Griots and Griottes | Keepers of Unwritten History

Griots And Griottes (book and image by Thomas A. Hale)

Griots And Griottes
(book and image by Thomas A. Hale)

In West Africa, its history written in its own languages is relatively new. African history was written in European languages during the colonial era, and in Arabic for centuries. But well since before that, in communities in the Sahel and Savanna regions, the griots (men) and griottes (women) have spoken, from memory, epic-long histories and genealogies that often take days to recite.

African “Wordsmiths”
For hundreds of years, possibly beginning before the birth of Christ, the griots and griottes have served as human links between past and present, speaking the stories of their ancestors and the history of their people—births and deaths, conquests and defeats, plenty and famine, tales of vast empires and tiny villages, exploits of nobles or heroes or commoners—all to preserve not just a family or a community but an entire culture and its values. In Africa, this role, unique to that continent for centuries, now adopted, to various extents, by countries around the world, includes many diverse responsibilities: not just oral historian and genealogist, but also teacher, spokesperson, exhorter, interpreter, poet, storyteller, diplomat, adviser to nobility, family counselor, judge, messenger, master of ceremonies, praise singer, and musician, to name just a few.  As Thomas A. Hale states in his book, Griots and Griottes: Masters of Words and Music, “No other profession in any other part of the world is charged with such wide-ranging and intimate involvement in the lives of people.” These “wordsmiths” are the “social glue” of the community. Their words, and the complex layers of meaning behind their words, influence how each person views himself in the present and within the continuum of the distant past and the unknowable future. Griots and griottes, considered by West Africans as being fundamentally different from all other human beings, are not religious icons, nor are they sorcerers, but they hold an aura of power and mystery that is at once revered and frightening. Nearly omniscient, the wordsmiths can sing ones praises… or ones doom.

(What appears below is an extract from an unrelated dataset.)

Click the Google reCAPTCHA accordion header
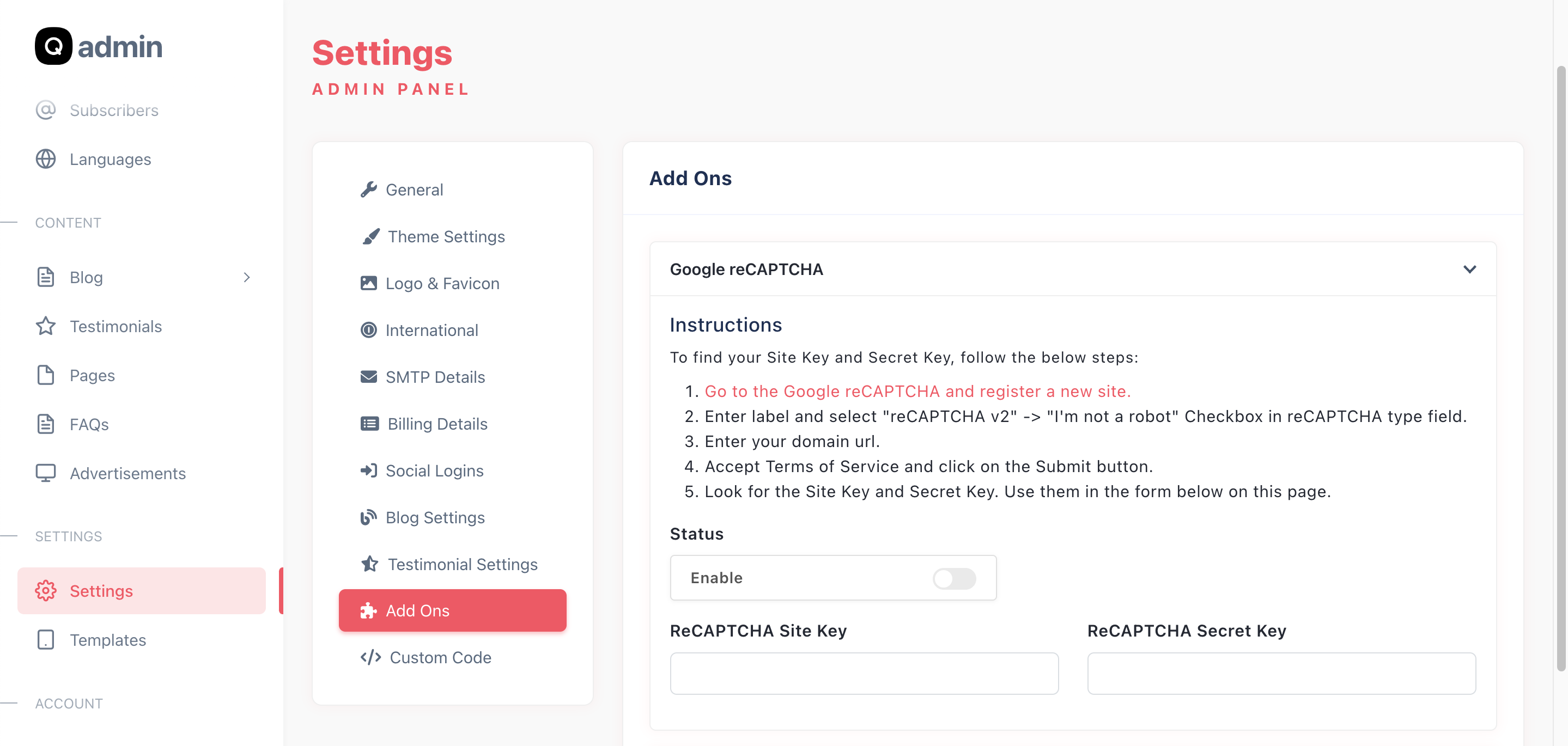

The Voices of African Women
This important role is inherited, and training begins at home. Trainees then advance to special schools, and then to apprenticeship with master griots and griottes. Young griottes may have less freedom to travel and train because of family obligations, but even in patriarchal West Africa, they learn to speak up in order to encourage, comfort, and empower women. The saabi, a poetic narrative form that West African women sing, often challenge male superiority. Hale’s colleague, Aissata Sidikou-Morton, a native of Niger, has written down the songs of griottes in order to preserve them and so that the world can know the voices of African women.

“In African literature, orality is still the most important form of literature on the continent,” Sidikou-Morton says. “If you compare the oral literature here to the literature of other women in other cultures, you will see similarities. They are saying the same things about what it is like to be a woman, to be a human being.” http://news.psu.edu/story/140694/2002/05/01/research/keepers-history

A favorite theme of the songs of West African women is their relationships with husbands and in-laws. When a woman is to be married, griottes sing to the bride-to-be to prepare her for her new life and for the trouble she might encounter in her marriage, and to reassure her that she can always come back home.

Stop crying, bride.
Stop crying and listen to me.
If your mother-in-law abuses you,
Just cry, but don’t say anything.
If your sisters or brothers-in-law abuse you,
Just cry but don’t say anything.
If your husband’s mother abuses you,
Just cry, but don’t say anything,
But leaving your house is not a crime.

An American Griotte
In America, before the Civil War, slave owners successfully abolished many African traditions, but the tradition of oral history survived the Middle Passage, and then thrived in the New World. I am the eighth, and newest, in the line of griots and griottes in my African-American family. Without this tradition, I would not know my family’s story–from freedom in West Africa, to enslavement, and then emancipation, in America. I hope I am the griotte my family, especially the women, deserves.

 

Posted in History and Women.

2 Comments

  1. I have learned one essential thing while discovering our family roots; oral tradition is critical to the truth. The people who write history always tell it so that their perspective is the one that is considered before anyone else’s. When I heard the Madison griots stories, it inspired me like almost nothing else. And fortunately, they dug until the truth was revealed. From there, they set on a course to inform the rest of the family as well as anyone who would listen. General history says that President James Madison had no children. Personally, I never believed that. Without the griots’ efforts, the tale of Mandy and Katie would have remained untold. It never stops to amaze me that the Madison griots found TWO African women who were brought to this country in bondage.